### WORK TO COMPLETE
Take the records below and print them verbatim up to and including the line that carries "Task: Click the trending".

### MATERIAL SHOWN
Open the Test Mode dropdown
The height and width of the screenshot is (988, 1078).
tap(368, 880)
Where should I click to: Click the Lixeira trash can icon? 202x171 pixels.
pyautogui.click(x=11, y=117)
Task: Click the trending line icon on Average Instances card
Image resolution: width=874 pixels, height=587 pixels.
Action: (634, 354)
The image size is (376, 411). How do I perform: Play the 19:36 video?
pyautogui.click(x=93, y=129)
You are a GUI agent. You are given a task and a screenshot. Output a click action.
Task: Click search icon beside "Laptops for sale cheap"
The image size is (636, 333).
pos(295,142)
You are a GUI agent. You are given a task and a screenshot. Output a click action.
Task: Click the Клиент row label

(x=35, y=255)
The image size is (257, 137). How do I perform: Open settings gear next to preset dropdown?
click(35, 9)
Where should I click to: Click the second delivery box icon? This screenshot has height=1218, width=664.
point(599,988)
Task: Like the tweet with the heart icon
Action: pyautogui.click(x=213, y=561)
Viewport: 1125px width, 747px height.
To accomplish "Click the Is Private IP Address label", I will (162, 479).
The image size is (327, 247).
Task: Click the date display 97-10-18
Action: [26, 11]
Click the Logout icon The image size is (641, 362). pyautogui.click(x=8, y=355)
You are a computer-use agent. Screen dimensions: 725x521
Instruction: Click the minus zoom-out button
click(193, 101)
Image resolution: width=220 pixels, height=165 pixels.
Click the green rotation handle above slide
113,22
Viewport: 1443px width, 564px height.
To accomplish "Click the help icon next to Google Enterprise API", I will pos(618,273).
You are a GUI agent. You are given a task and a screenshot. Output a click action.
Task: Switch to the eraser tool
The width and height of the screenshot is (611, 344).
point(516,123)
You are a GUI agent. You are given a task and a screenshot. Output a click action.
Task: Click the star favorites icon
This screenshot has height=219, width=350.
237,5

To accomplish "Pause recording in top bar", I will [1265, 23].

### SOLVED PROBLEM
Open the Test Mode dropdown
The height and width of the screenshot is (988, 1078).
tap(368, 880)
Where should I click to: Click the Lixeira trash can icon? 202x171 pixels.
pyautogui.click(x=11, y=117)
Task: Click the trending line icon on Average Instances card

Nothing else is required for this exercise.